Surprisingly, when Harper tested this form of motivation against the more accepted form of motivation by using rewards, the monkeys solved the puzzles less quickly. At the time, unfortunately, Harper was admonished for his ideas and gave up the research. It wasn’t until 1969 that another researcher, Edward Deci, tested Harper’s ideas. A then graduate student at Carnegie Mellon, Deci used two groups of people and rubix cube puzzles to study the differences between external and internal motivation. Both groups were brought into a room and seated at table that had three magazines, seven cube puzzles, and a rubix cube. The participants were to re-create each puzzle using the rubix cube. After each successful solution, Deci took the puzzle off the table and the participant was to start on the next one. After the third puzzle, however, Deci told the participant that he would need to leave the room to input his results into a computer in order to proceed. He then left the room for eight minutes and observed the participants behavior through a one-way mirror. This entire procedure was done three times, with one subtle difference. On trial two, Group B was told that they would be paid six dollars for each successful puzzle solution. On trial three, however, Group B was then told that they would not be paid for the solved puzzles as Deci had run out of money. Watching the participant’s behavior through the one way mirror, Deci discovered something interesting. On the first trial, both groups played with the puzzles for an average of four minutes before reading the magazines. On trial two, after being told they would be paid for puzzle solutions, group B played with the puzzles for an average of six minutes, while group A remained the same (four minute average). On trial three, something interesting happened. While group A’s play time remained consistent at four minutes, group B’s play time decreased to an average of 60 seconds. The addition of an external reward actually had a negative effect on behavior. From this study, Deci ascertained that the use of extrinsic rewards tend to decrease intrinsic motivation.
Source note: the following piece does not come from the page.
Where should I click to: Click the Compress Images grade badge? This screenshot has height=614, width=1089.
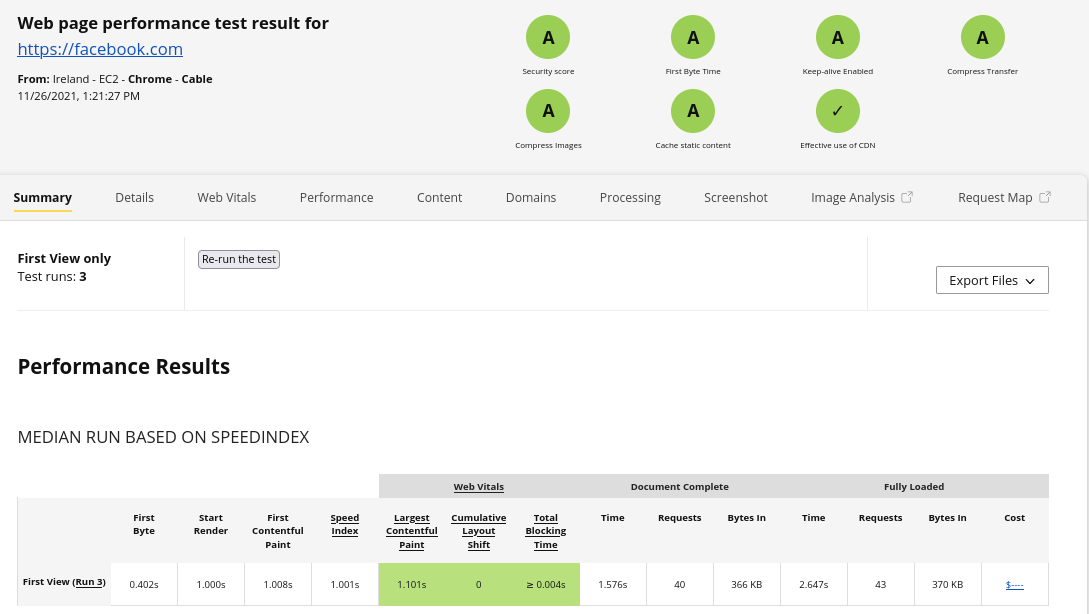coord(548,111)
In his new book Drive, author Daniel Pink explains that there are seven core principles explaining just how extrinsic motivation (rewards) decreases intrinsic motivation. According to Pink, they are:

  • Extrinsic rewards tend to decrease intrinsic motivation. Because the focus of the activity is on attaining a reward, as oppose to the value of the activity itself, rewards get in the way of finding internal reasons for performing a behavior. 
  • Extrinsic rewards diminish performance. As seen in the studies above, rewards decrease performance. Basically rewards turn play into work.
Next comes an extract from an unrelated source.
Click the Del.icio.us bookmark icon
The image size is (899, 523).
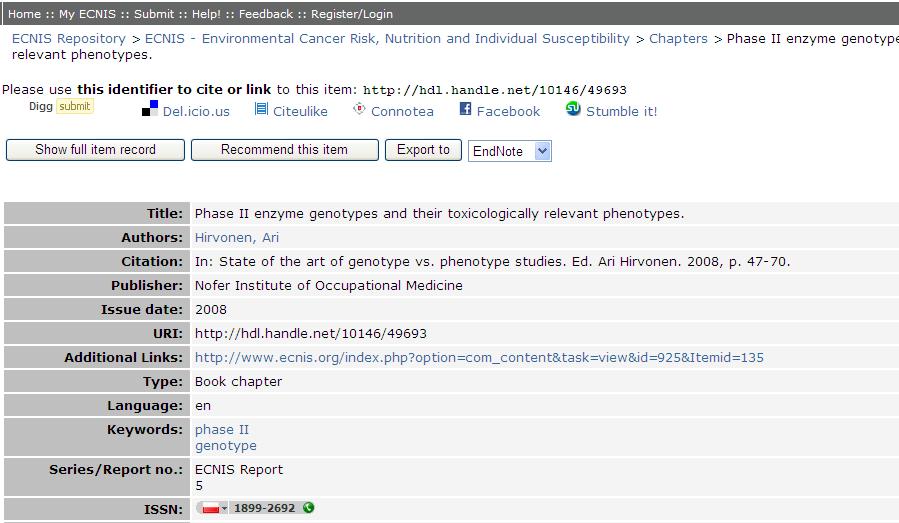point(150,108)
  • Extrinsic rewards curb creativity. When the focus is on finishing the activity as quickly as possible in order to get the reward, the sense of creativity is lost. Using creativity to find novel solutions to complex problems leads to skill development and an increased sense of mastery, two very important components of motivation.
  • Extrinsic rewards decrease good behavior. When the focus of an activity is on the reward that will follow, the tendency for impatience, anger and frustration increase.
  • Extrinsic rewards encourage unethical behavior, such as cheating. Again, focusing on the reward leads to an “anything goes” approach to getting the reward. 
  • Extrinsic rewards increase the risk of addiction. The reward itself can become addicting, especially when the focus is solely on the reward, and the intrinsic value of the activity is lost.
  • Extrinsic rewards promote short term, not long-term focus. As long as the reward is present, the desired behavior will continue, however, once the reward is removed, the behavior will cease. Long-term behavior change requires a long-term focus beyond the immediate reward.

Motivation is tricky business. There seem to be as many different theories of motivation as there are areas of life in which to apply them. However, there is one thing we know for sure. The carrot and stick principle is outdated, and we must re-examine our current understanding of motivation.